___ Fragmento seleccionado

La trayectoria y el propósito del partido de la U.P. de convertirse en una alternativa a los partidos tradicionales lo llevaron a que alcanzara a ser una tercera fuerza que se intentaba consolidar en el espectro político. Compitió electoralmente en cargos de gobiernos locales, así como el Congreso de la República y llegó a tener candidatos presidenciales (CNMH, 2018, p.138 y 227).
Este movimiento se conformó en medio un ambiente de alta polarización producto del proceso de paz que a su vez se alternaba con las continuas acciones militares tanto de las Fuerzas Militares como de las guerrillas. Su presentación oficial a nivel nacional se dio el 28 de marzo de 1985 con la celebración del primer aniversario de los acuerdos de paz. Fue integrado por distintas fuerzas políticas que no solo se concentraban en tendencia de izquierda cercanas a las FARC-E.P. De él participaron el Partido Comunista Colombiano (PCC), fuerzas independientes, organizaciones y líderes locales con distintas procedencias políticas, organizaciones comunales, entre otros.
La UP se forjó como un movimiento amplio, pluralista y de convergencia democrática, en el que debían tener cabida todas las vertientes políticas y los sin partido. Como lo recordó Bernardo Jaramillo en una entrevista en 1988 “era necesario aprovechar la apertura política que el presidente prometía” (Harnecker, 1989, p. 11). De ahí su heterogeneidad interna y su envergadura (CNMH, 2018, p. 39).
Su trabajo organizativo se concentró en mayor medida en la ruralidad y zonas periféricas del país que cogió forma en las Juntas Patrióticas, las organizaciones comunales, las asociaciones campesinas. Adicionalmente, logró su articulación con las luchas por la tierra; sectores de trabajadores y su lucha por el derecho a la sindicalización y a un salario justo. En contraste, el trabajo organizativo se tornó un poco más lento en contextos urbanos (CNMH, 2018, p. 43).
Hacia el año 1987, las FARC-E.P. se deslindó de la U.P. como consecuencia de la dinámica que tomaba el conflicto armado luego de la llegada del presidente Virgilio Barco y el debilitamiento del acuerdo de paz alcanzado con Belisario Betancur, la ruptura de la tregua. Sin embargo, la U.P. no renunció a lucha política democrática (CNMH, 2018, p. 44).
La Unión Patriótica se propuso unos horizontes políticos a través de lo que denominaron Plataforma de la UP, en donde consignaron la hoja de ruta que direccionaba sus apuestas. De esta Plataforma se destacan:
- El levantamiento del Estado de sitio y el respeto a los derechos humanos.

______
___ Información proporcionada

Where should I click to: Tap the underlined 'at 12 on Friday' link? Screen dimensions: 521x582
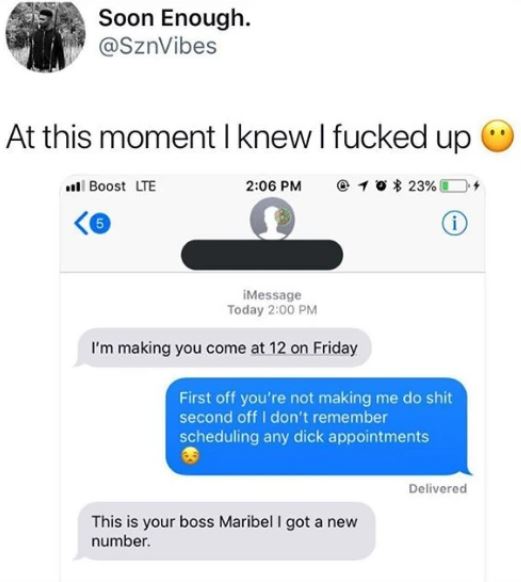[304, 349]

______

-- Tarea A --
Según el texto sobre la Unión Patriótica, ¿en qué fecha tuvo lugar la presentación oficial del movimiento a nivel nacional?
-- Tarea B --
Redacta la continuación del texto sobre la Unión Patriótica a partir de su última línea.
El material anterior es independiente del texto sobre la Unión Patriótica.

-- Espacio de respuesta A --
El 28 de marzo de 1985, con la celebración del primer aniversario de los acuerdos de paz.

-- Espacio de respuesta B --
- El desmonte del monopolio ejercido por los partidos tradicionales y la apertura a las mayorías nacionales.
- La aprobación de una ley de Reforma Agraria Democrática que entregará la tierra de forma gratuita a campesinos.
- El respeto de los derechos de las comunidades indígenas.
- El derecho al trabajo asalariado sin discriminación salarial ni sexual y con garantías sociales para ejercerlo.
- El cumplimiento de los objetivos sociales de defensa ecológica y del medio ambiente (CNMH, 2018, p. 53).
Esta fuerza alternativa encontró un muro de contención que, a través de la violencia, frenó su proceso de consolidación política y el alcance de los propósitos que este movimiento en su momento se trazó. Tal violencia se propuso el exterminio de este grupo político y arrojó, según cifras oficiales 4.153 militantes políticos asesinados o desaparecidos. De acuerdo con el informe del Centro Nacional de Memoria Histórica “Todo pasó frente a nuestros ojos: Genocidio de la Unión Patriótica 1984-2002” y la cataloga como “el peor crimen político en la historia reciente del país”. Uno de los datos que arrojó este informe, permite evidenciar la gravedad de la situación, así como los patrones de su escalamiento, pues asegura que en el período que va desde 1984 hasta 2002, cada 33 horas era asesinado o desaparecido un militante de la UP. Lo anterior, sin tener en cuenta otras formas de victimización (2018, p. 109).
Los hechos documentados en la literatura aquí referenciada, así como los percibidos en el documental El Baile Rojo, coinciden en que estamos frente a un genocidio político. Sin embargo, la doctrina de derecho internacional no es pacífica frente a tipificación delito de genocidio. De allí que surjan inquietudes como: ¿Estamos frente a un genocidio político? ¿Cuáles son los mecanismos e instrumentos del derecho internacional con los que se ha hecho frente a este flagelo? ¿Cuál es la responsabilidad del Estado?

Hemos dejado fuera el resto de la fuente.